**TEXT SHOWN**.
While these objections appear to be legitimate concerns, they can most likely be overruled. The corporate representative would be acting as a party-opponent. Therefore, what a 30(b)(6) witness says as a “party’s agent or employee on a matter within the scope of that relationship” would fall under the 801(d) section of the hearsay rule, which would deem such statements made by the 30(b)(6) witness not hearsay.[7] As for the personal knowledge requirement, adverse parties seeking to call a 30(b)(6) witness may overcome this obstacle by using Federal Rules of Civil Procedure Rule 32 (“Rule 32”).[8]

Rule 32 addresses the use of depositions in court proceedings, and 32(a)(3) indicates that “[a]n adverse party may use for any purpose the deposition of a party or anyone who, when deposed, was the … designee under Rule 30(b)(6) ….”[9] In Bravos River Authority v. GE Ionics, Inc., the fifth circuit discussed a reluctancy to simply read the deposition of a 30(b)(6) witness into evidence “if the witness is available to testify at trial, and such exclusion is usually deemed harmless error.”[10]

Although the Bravos decision occurred in a sister jurisdiction, it remains the leading case discussing 30(b)(6) witnesses testifying at trial.[11] The 30(b)(6) representative does not per se need personal knowledge, nor is there a rule requiring the corporate designee to testify “vicariously” at trial.[12] Thus, if a company makes a witness available at trial, the witness should not be able to refuse to testify to matters the same witness testified about at the deposition on the grounds that he had only corporate knowledge of the issues, and not personal knowledge.[13]

In conclusion, when a company designates an employee who lacks personal knowledge over a particular issue to attend depositions on the company’s behalf, the company also takes a risk that this 30(b)(6) witness can then be called to trial by an adverse party. Other jurisdictions have compelled live testimony at trial of 30(b)(6) witnesses due to the preference of live testimony over simply reading deposition testimony into evidence.[14] Therefore, these 30(b)(6) witnesses can fall within the court’s jurisdiction and be compelled to testify at trial under direct examination on matters that the individual lacks personal knowledge over. When faced with this issue, the Court of Chancery will most likely compel the testimony of the 30(b)(6) witness. Therefore, corporations facing litigation must be wise in selecting a corporate representative for depositions as a way to save time because such choice could prove to be a great expense for the company come trial.

**EXERCISES**.
(1) In the text on 30(b)(6) corporate witnesses, which rule can adverse parties use to get past the personal knowledge requirement?
(2) Extend the text on 30(b)(6) corporate witnesses, starting right after its final sentence.

**DATASET SECTION**.
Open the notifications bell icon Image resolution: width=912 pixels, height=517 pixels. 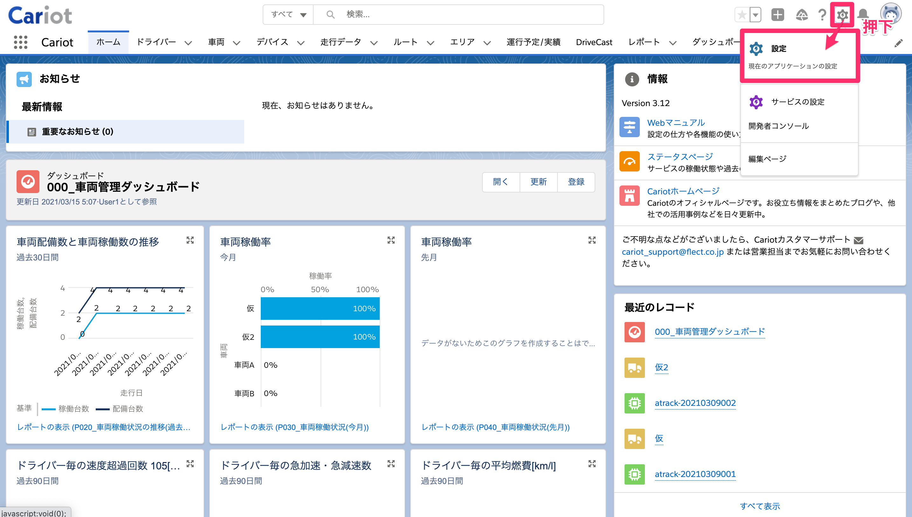coord(863,15)
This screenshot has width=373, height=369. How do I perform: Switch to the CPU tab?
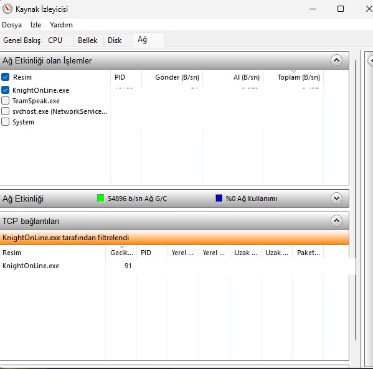point(55,40)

**ANSWERS FOR EACH ITEM**.
(1) Federal Rules of Civil Procedure Rule 32

(2)
Dylan Mathewson

About the Author: Dylan is a second-year Regular Division student and expected to graduate in May of 2021. Dylan obtained a Law Clerk position at Musi, Malone & Daubenberger, LLP in Media, Pennsylvania during the summer of 2019 and will continue to work there during his second year. Dylan received the Delaware Select Merit Scholarship and was awarded the Certificate of Achievement in Legal Methods II – Spring 2019. Dylan is an active staff member of the Delaware Journal of Corporate Law.

Footnotes:

[1] A corporate employee designated as the company’s representative is often referred to as a 30(b)(6) witness.

[2] Fed. R. Civ. P. 30(b)(6) (emphasis added).

[3] Steven O’Neil, 60-SEP Fed. Law 70, 1 (Sept. 2013).

[4] In re Dole Food Co., 110 A.3d 1257, 1262-63 (Del. Ch. 2015).

[5] Fed. R. Evid. 602.

[6] Fed. R. Evid. 801.

[7] Fed. R. Evid. 801(d) (emphasis added).

[8] Bravos River Auth. v. GE Ionics, Inc., 469 F.3d 416, 434 (5th Cir.2016).

[9] Fed. R. Civ. P. 32(a)(3).

[10] Bravos, 469 F.3d at 434; see also Jackson v. Chevron Chem. Co., 679 F.2d 463, 466 (5th Cir. 1982).

[11] Lauren Bragin, A Primer on 30(b)(6) Witnesses, Young Lawyers (Apr. 2015), https://www.glaserweil.com/uploads/documents/Lauren_Bragin_A_Primer_on_Rule_30(b)(6)_Witnesses_Bragin_2015.pdf.

[12] Bravos, 469 F.3d at 434.

[13] Id.

[14] Univ. Healthsystem Consortium v. UnitedHealth Grp., Inc., 68 F. Supp. 3d 917, 921 (N.D. Ill. 2014) (finding that a 30(b)(6) witness who testifies at a deposition and then again at trial without having personal knowledge is of “little principled distinction”).